Myoglobin (Myo) is a binding protein composed of a peptide chain and a heme prosthetic group. It is mainly distributed in cardiac and skeletal muscle tissues, and has the function of transporting and storing oxygen in muscle cells. When the myocardium is damaged, it diffuses out of the myocardium and enters the blood circulation.

Myo protein is a small molecular substance, which is the earliest abnormally increased cardiac protein marker after myocardial injury. In acute myocardial infarction (AMI), the serum myoglobin concentration deviates from the normal value within 2 to 3 hours in the initial stage of chest pain, reaches the highest value in 6 to 9 hours, and returns to normal in about 24 hours.

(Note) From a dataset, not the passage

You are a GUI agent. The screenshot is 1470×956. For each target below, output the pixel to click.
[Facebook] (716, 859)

Therefore, within 1.5 to 6 hours after the occurrence of AMI, the dynamic detection of serum myoglobin level can early diagnose whether AMI occurs. If the second detection value is significantly higher than the first detection value, it has extremely high positive predictive value; if there is no difference between the two detected values of dynamic detection, it has 100% negative predictive value, excluding the possibility of AMI.

Blood myoglobin concentrations are useful for monitoring the diagnosis and treatment of AMI. And it can be used as an indicator of coronary re-dredging in thrombolytic therapy. Myoglobin concentration reaches the highest after 30 minutes to 2 hours of coronary dredging.

Myo has high sensitivity in the early detection of myocardial injury, but poor specificity. It should be noted that myoglobin may be elevated in severe shock, severe extensive trauma, end-stage renal insufficiency, myocarditis, acute infection, myositis, or myopathy. Therefore, attention should be paid to the differential diagnosis with AMI, and the nature of chest pain cannot be determined based on the Myo single test results.

Today, clinical diagnosis of AMI usually requires combined detection of CKMB, Myo and cTnI. The sensitivity of CKMB is lower than Myo in the early diagnosis of AMI, but the specificity is highe. cTnI has myocardial specificity and is the most reliable marker for the detection of myocardial infarction, but it begins to increase 3-8 hours after chest pain occurs. If cTnI is detected alone, it may not be able to diagnose early AMI patients. Therefore, the dynamic combo test of Myo, cTnI, and CKMB within 6 hours of chest pain is helpful to timely and accurately distinguish AMI patients, thereby creating conditions for timely rescue of patients.